News Release

Researchers show mathematically how to best reopen your business after lockdown

Reopening is only feasible if stringent safety measures are taken

Peer-Reviewed Publication

Frontiers

In the USA, where the curve of infections has not yet flattened since the beginning of the pandemic, 158,000 people have died from Covid-19 already. And despite the choice by all US states to gradually ease lockdown from late May onwards to save the economy, 14 million Americans have lost their job, while the economic output in the second quarter of 2020 dropped by 9.5%. To help entrepreneurs decide on how they can safely reopen their business, mathematicians and statisticians here develop a model for the spread of infections within companies and the economic payoff of safety measures. Their findings are published today in Frontiers in Applied Mathematics and Statistics.

"Our aim was to provide a quantitative yet simple modeling tool for business executives to plan for reopening their workplace," says lead author Prof Hongyu Miao, Director of the Center for Biostatistics Collaboration and Data Services at the University of Texas Health Science Center in Houston, Texas.

The authors show mathematically that, under a wide range of parameters, reopening your business will only be feasible if at least these safety measures are adopted: wearing goggles, gloves, and masks (when employees aren't alone); frequent hand washing; routine sanitation of the workfloor; social distancing; monitoring body temperature; and quarantine of exposed and sick employees. These measures won't only control the spread of Covid-19 within the company, but also increase your net profit under the assumptions of the model.

"We show that a business entity may stand a good opportunity to generate positive net profit after reopening only if necessary protection measures are strictly implemented," warns Miao. "It is also very important to monitor the number of infections through virus testing and contact tracing, especially at the early stage of reopening."

About the model

Miao and colleagues first developed - and (approximately) solved numerically - five differential equations for the numbers of susceptible, infectious, quarantined, deceased, and recovered employees within a company. These assumed that all workers who can work from home do so, and that workers self-quarantine as soon as they present symptoms, or if they have been in close contact with a known carrier. They further assumed that infected employees who aren't detected - because they are asymptomatic or only mildly symptomatic cases, in the early stages of the disease, or apparently recovered but still infectious - can continue to infect their susceptible coworkers as "silent spreaders", and that sick and quarantined workers receive their full pay.

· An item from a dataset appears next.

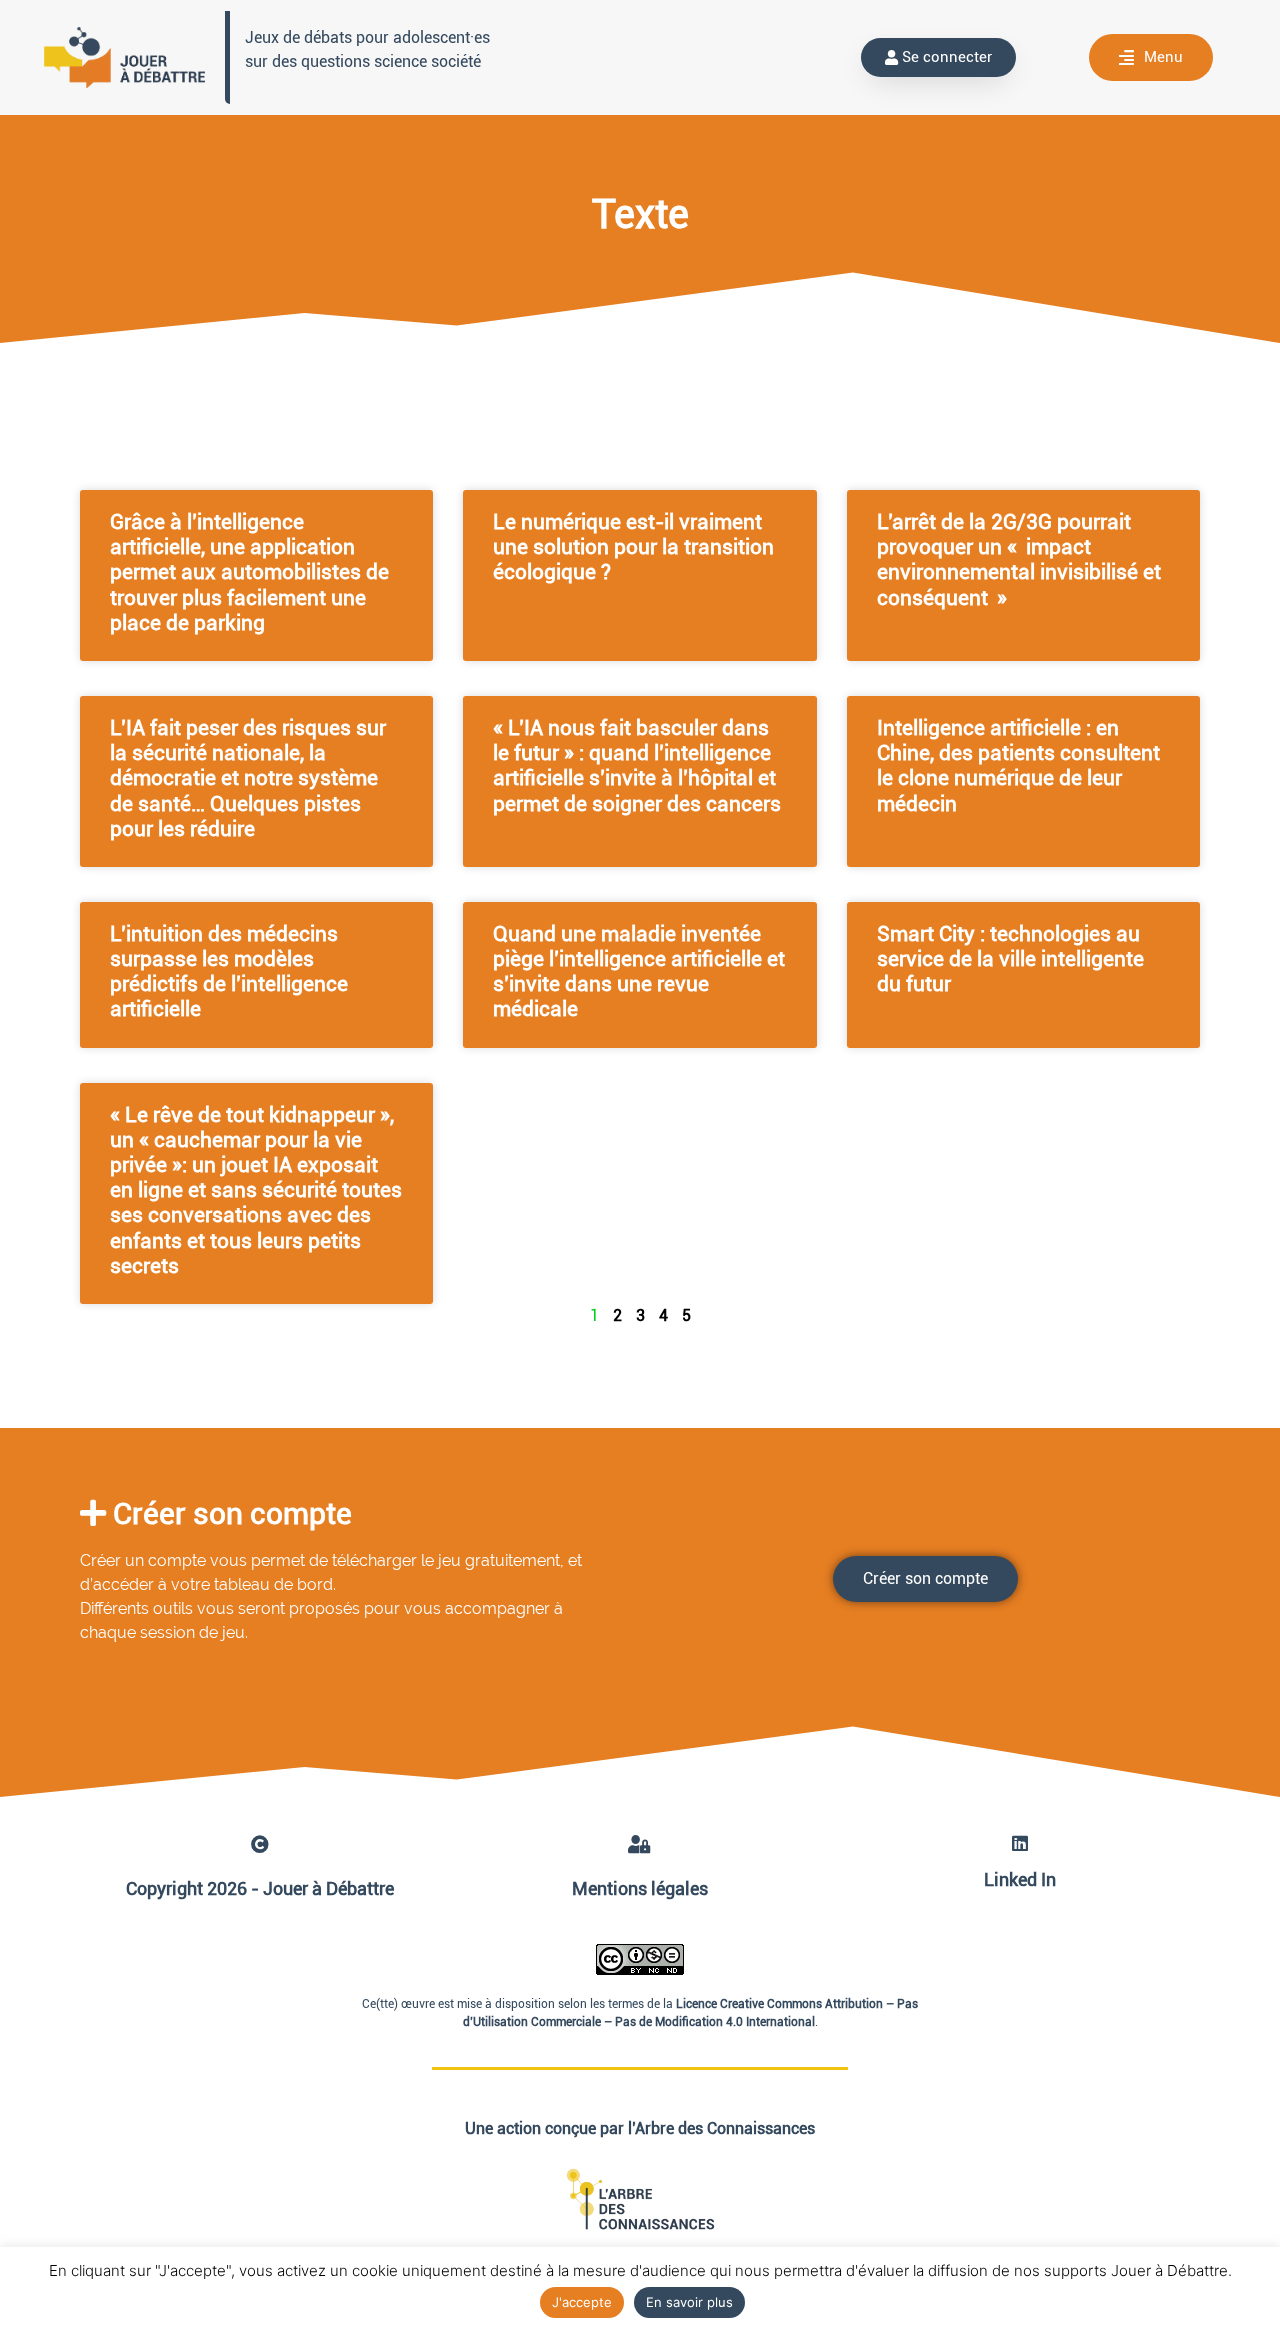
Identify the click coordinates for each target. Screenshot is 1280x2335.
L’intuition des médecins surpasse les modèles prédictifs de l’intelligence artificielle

In addition, the authors modeled the net profit, based on the average salary and productivity of US workers, the cost of PPE and other safety measures, and the reduction in productivity expected from a limit on working hours and the need for distancing. They estimated values for key parameters from the literature, for example the effectiveness of PPE in preventing transmission, the expected pricetag of these measures, and the dynamics of infection.

Four scenarios compared

The authors then took a large, well-known Texan company as a hypothetical example. Under the least safe scenario, where no safety measures are taken, the prevalence of Covid-19 within the company steadily rises to become 30-fold higher than in the general US population, indicating that reopening won't be feasible. Under the safest scenario, where all possible safety measures are adopted, its prevalence falls to 104-fold lower than in the population, resulting in a higher and more stable net profit. Results are similar under the second-safest scenario, where only the most expensive measures are omitted - non-contact sensors for real-time fever detection, reducing working hours by 30% to limit exposure, and UV purification or High-Efficiency Particulate Air (HEPA) filters that prevent viral transmission in aerosols. Finally, under the third-safest scenario, where employees further drop the use of PPE, the workplace again quickly becomes a "hot spot" of infection, resulting in a lower net profit.